At the moment, a clinician can’t say whether the patient who is sitting in front of him with PXF could develop glaucoma. There is no biomarker to identify the risk in spite of the fact that the disease starts showing its signs very early.
When Dr Aparna and her team sifted through electronic medical records (EMR) of hospital database related to 110,313 PXF patients seen during the period of 2013–2015, they found that a total of 2,297 eyes of 1,150 PXF patients were identified, including 525 unilateral PXF. Of the unilateral PXF eyes, 105 had OHT and 131 had glaucoma, while bilateral cases had glaucoma in more than 50%. This translates into 30–50% risk of OHT or glaucoma among different phenotypic variants of PXF in this Indian cohort.
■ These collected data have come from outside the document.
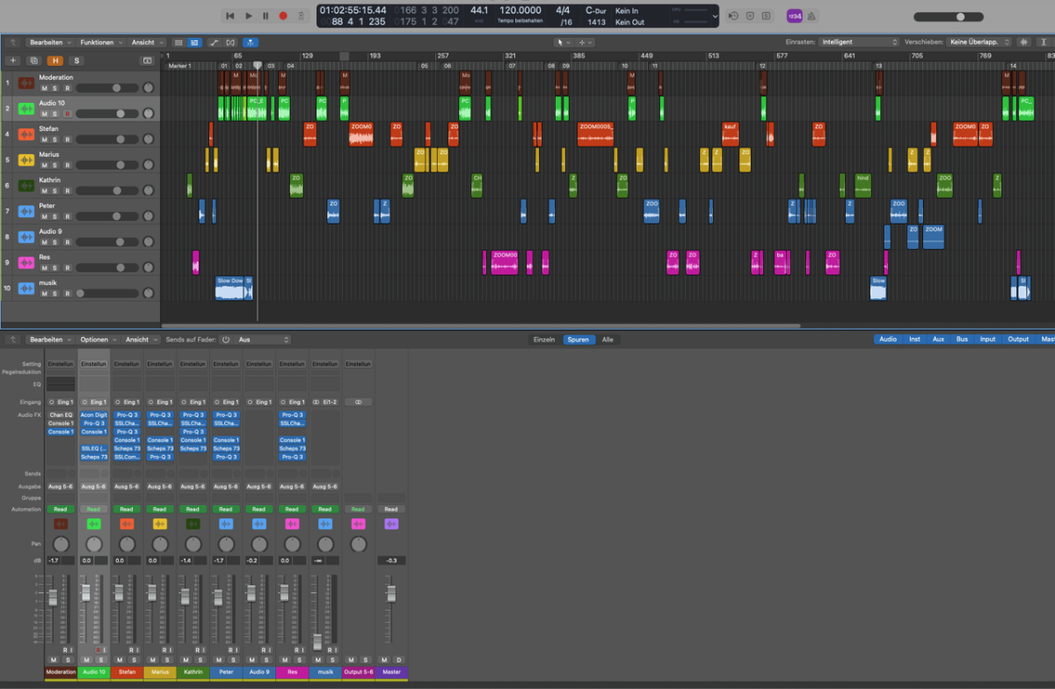Open the Sends auf Fader dropdown
The height and width of the screenshot is (689, 1055).
pyautogui.click(x=262, y=340)
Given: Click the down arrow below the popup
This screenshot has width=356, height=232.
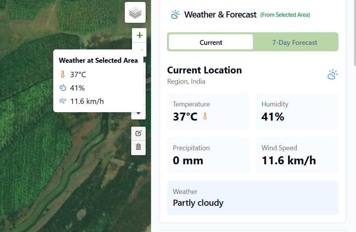Looking at the screenshot, I should [x=138, y=113].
Despite their clinical importance, these phenotypic variants are unknown or hitherto unexplored.
The prevalence rate in India, nevertheless, differs from that of the rest of the world. It looks like the environment has an impact on the prevalence and progression of the disease. Factors such as temperature and altitude seem to influence the condition.
This heterogeneous condition showed a highly diversified presentation across the Indian population. It tends to be seen at a higher rate in hotter and coastal areas such as Bhubaneswar, West Bengal, Tuticorin, Kerala etc.. While the prevalence was highest in the eastern and southern regions of India, its occurrence was comparatively sparse in the west and the north. The nature of prevalence suggest that it may have clinical or local, eye-specific predisposing factors, apart from genetic and environmental conditions.
“We found a prevalence of 11.5% in a tertiary eye care centre in East India with a prevalence of 25% of exfoliation glaucoma and 13% with OHT in this hospital-based survey, which was higher in the combined forms of PXF than even the classical form of the disease,” comments Dr Aparna.
The numbers, however, can’t be directly extrapolated to population prevalence as this study was an EMR-based audit of a single centre, she cautions.
The researchers found that different phenotypes of the disease seen in the Indian region had varied clinical features, which may signify the early onset of PXF without the evident, classical dandruff-like deposits and the described features that are associated with the presence of glaucoma.
They also identified three stages of the disease, which needed further evaluation for assessing the differences in the risk of progression to ocular hypertension or glaucoma in each stage.
Long term studies are, nevertheless, warranted to confirm the differences in the baseline risk of OHT/glaucoma in different clinical forms of PXF and documenting the phenotypic variants is important for assessing future risks.
Other than reporting the overall prevalence of OHT and glaucoma in PXF in general, earlier studies have not elucidated the risk of developing glaucoma in different phenotypic patterns.
Probing the mysterious ways of the condition, Dr Aparna and her team have zoomed in on certain mechanisms and pathways strongly suspected to be involved in the development of the disease. Transforming growth factor (TGF), one molecule which is central to many cell processes and functions, has been identified to be playing a definitive role in the OHT/ PXG pathway.
Now, the researchers are in the process of tracing the molecular mechanism that outlines the pathway. “We have some preliminary data suggesting that the molecule (TGF) has a strong association with PXG. It is still a long way, though. As it needs to be put through a series of tests and clinically validated before we can say to the world that we’ve identified the culprit,” beams Dr Aparna.